Probability mass/density distribution have defined generating functions which faciliate the derivation and the understanding of different probability distributions.

Probability generating functions for discrete variables

The probability generating function is defined as

\[ \Phi_X(t) = E[t^X] = \sum_{k=0}^{\infty} P(X=k) t^k \]

which is a power series representation of the probability mass function of the random variables. The probability of random variable \(X=k\) is generated by

\[ P(X=k) = \frac{\Phi_X^{(k)}(0)}{k!} \]

If random variables have equal probability generating functions, then they have identical distributions.
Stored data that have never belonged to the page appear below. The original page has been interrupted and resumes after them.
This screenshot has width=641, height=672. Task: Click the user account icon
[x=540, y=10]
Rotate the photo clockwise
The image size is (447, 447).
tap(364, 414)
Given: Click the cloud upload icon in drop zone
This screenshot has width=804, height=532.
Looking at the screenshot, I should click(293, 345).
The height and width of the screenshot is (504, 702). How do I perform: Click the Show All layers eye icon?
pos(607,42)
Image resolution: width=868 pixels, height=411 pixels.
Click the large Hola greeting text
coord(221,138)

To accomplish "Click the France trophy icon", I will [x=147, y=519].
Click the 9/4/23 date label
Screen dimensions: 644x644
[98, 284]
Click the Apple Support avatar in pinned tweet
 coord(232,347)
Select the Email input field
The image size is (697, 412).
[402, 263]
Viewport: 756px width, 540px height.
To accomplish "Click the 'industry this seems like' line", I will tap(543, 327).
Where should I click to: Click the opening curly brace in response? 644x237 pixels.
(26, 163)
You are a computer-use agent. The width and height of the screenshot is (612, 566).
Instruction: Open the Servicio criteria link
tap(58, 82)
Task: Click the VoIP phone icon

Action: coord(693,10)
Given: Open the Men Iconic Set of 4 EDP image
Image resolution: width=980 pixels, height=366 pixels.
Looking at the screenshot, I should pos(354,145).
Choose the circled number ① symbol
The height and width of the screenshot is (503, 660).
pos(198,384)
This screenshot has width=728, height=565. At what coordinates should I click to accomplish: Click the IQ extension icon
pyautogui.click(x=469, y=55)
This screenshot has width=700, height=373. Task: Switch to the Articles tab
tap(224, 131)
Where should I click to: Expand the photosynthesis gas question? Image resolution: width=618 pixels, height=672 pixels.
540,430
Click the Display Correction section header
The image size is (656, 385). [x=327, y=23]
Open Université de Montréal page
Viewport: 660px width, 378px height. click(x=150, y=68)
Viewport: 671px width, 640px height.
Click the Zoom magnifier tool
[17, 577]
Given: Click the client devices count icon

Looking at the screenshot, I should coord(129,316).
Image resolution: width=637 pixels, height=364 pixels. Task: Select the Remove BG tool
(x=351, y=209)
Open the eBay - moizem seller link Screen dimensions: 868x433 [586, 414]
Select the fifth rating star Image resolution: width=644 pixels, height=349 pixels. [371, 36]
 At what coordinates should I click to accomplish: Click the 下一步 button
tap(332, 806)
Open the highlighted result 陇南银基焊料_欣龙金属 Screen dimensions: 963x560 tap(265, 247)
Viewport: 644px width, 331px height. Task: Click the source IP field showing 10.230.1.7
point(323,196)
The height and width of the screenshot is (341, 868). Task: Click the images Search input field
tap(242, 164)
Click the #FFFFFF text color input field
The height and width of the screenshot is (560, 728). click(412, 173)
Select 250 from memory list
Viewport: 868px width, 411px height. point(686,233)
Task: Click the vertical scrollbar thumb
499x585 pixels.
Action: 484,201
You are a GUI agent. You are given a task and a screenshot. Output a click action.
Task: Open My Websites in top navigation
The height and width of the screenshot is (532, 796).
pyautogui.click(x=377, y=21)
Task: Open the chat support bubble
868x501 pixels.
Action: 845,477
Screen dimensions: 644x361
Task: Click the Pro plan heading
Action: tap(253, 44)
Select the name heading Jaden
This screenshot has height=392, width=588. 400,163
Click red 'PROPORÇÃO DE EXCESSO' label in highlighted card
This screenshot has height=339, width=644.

moments gotten from derivatives

Two important results (mean and variance) can be obtained by differentiating \(\Phi_X(t)\) with respect to \(t\). The first derivative is

\[ \frac{d\Phi_X(t)}{dt} = \sum_{k=0}^{\infty} kP(X=k)t^{k-1} \]

and the second derivative is

\[ \frac{d^2\Phi_X(t)}{dt^2} = \sum_{k=0}^{\infty} k(k-1)P(X=k)t^{k-2} \]

We assign \(t=1\) and get

\[ \Phi'_X(1) = E(X) \]

\[ \Phi''_X(1) = E(X^2)-E(X) \]

So from derivates of \(\Phi_X(t)\) we get

\[ V(X) = E(X^2)-[E(X)]^2 = \Phi''_X(1) + \Phi'_X(1) - [\Phi'_X(1)]^2 \]

sum of multivariate discrete distributions

For a multivariate discrete distribution, the original \(\Phi_X(t)\) is defined as

\[ \begin{aligned} \Phi_{X+Y}(t) &= \sum_{k=0}^{\infty} P(X+Y=k)t^k \\ &= \sum_{k=0}^{\infty} t^k \sum_{r=0}^{r=k} P(X=r)P(Y=k-r) \\ &= \sum_{k=0}^{\infty}\sum_{r=0}^{r=k} P(X=r)t^rP(Y=k-r)t^{k-r} \\ &= \sum_{r=0}^{\infty}\sum_{k=r}^{\infty} P(X=r)t^rP(Y=k-r)t^{k-r} \end{aligned} \]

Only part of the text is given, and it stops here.